Убедившись, что Брюллову полегчало, Юлия снова поселилась в своей Графской Славянке. Дом для нее перестроил брат Брюллова Александр, сделав из него истинный шедевр архитектуры. Графиня давала балы, собирала к себе весь цвет петербургского бомонда, и вечера в ее обществе были так прекрасны, что, говорят, даже Царское Село опустело: свет предпочитал проводить время у графини, чем у императора с императрицею.

Ходили слухи, будто Николай Павлович предложил графине продать ему Графскую Славянку. Юлия-де усмехнулась:

— Скажите государю, что ездили не в Славянку, а к графине Самойловой. И где бы она ни была, будут продолжать к ней ездить.

Оставив Славянку, графиня отправилась в прекрасный вечер на Елагин остров и доехала до той стрелки, где в то время пел только соловей и вторила ему унылая песнь рыбака со взморья.

Став на эту стрелку, Юлия сказала:

— Вот сюда будут приезжать к графине Самойловой.

И в самом деле — до нашего времени дошли такие сведения — уже со следующего дня в дикий уголок Елагинского острова начали приезжать поклонники графини. В каких-нибудь две-три недели Елагинская стрелка стала местом собраний для всего аристократического и элегантного общества Петербурга.

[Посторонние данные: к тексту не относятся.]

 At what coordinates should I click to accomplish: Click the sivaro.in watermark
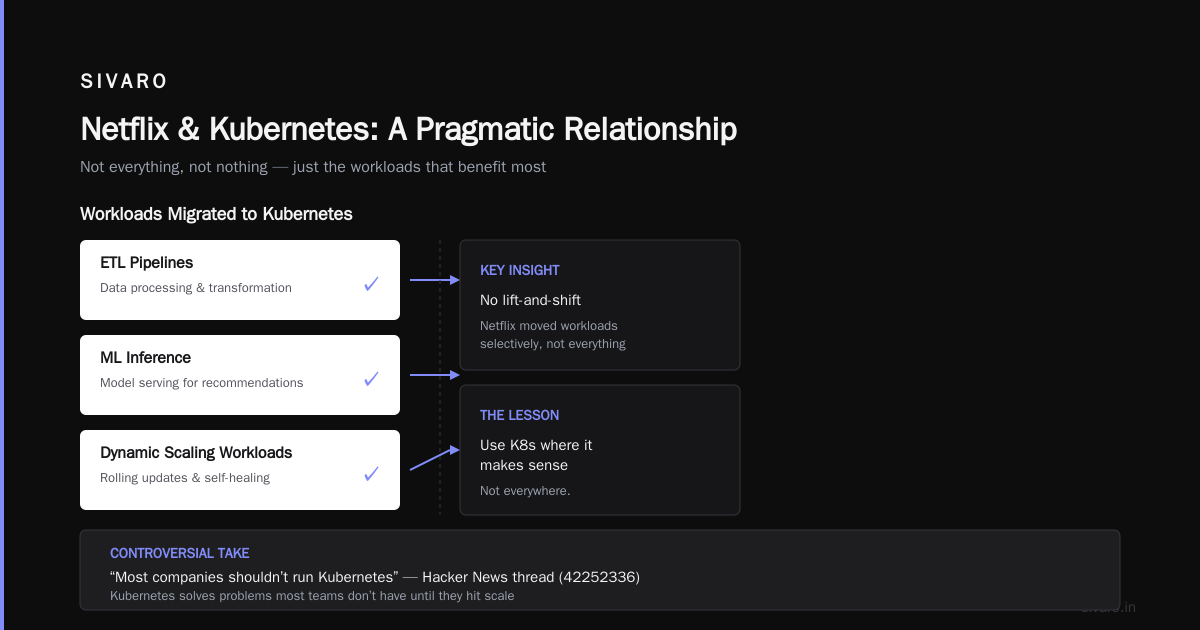(x=1108, y=607)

Юлия продала Славянку богачу Воронцову-Дашкову, а у того вскоре перекупил имение император, назвав его на свой лад — Царская Славянка.

На память о жизни Юлии в Славянке художник Петр Басин, приятель Брюллова, изобразил ее в парадной зале любимого имения. Портрет получился сдержанным — просто отчет о внешности графини: была-де на свете вот такая красавица, одна из многих…

Карл Брюллов тоже начал портрет Юлии, своим любящим, а значит, вещим сердцем предугадав, что это будет ее последнее посещение России. Именно поэтому картина получила странное длинное название: «Портрет графини Юлии Павловны Самойловой, рожденной графини Пален, удаляющейся с бала с приемной дочерью Амацилией Паччини».

Между Юлием и обществом, которое она покидает, Брюллов опустил тяжелую, ярко пылающую преграду занавеса — алого… опять алого! — словно отрезав от нее общество. Она сорвала маску и предстает перед зрителем во всем откровенном блеске своей красоты, а за ее спиной колышутся смутные очертания маскарадных фигур. К этим невыразительным фигурам вернуться уже не захочется.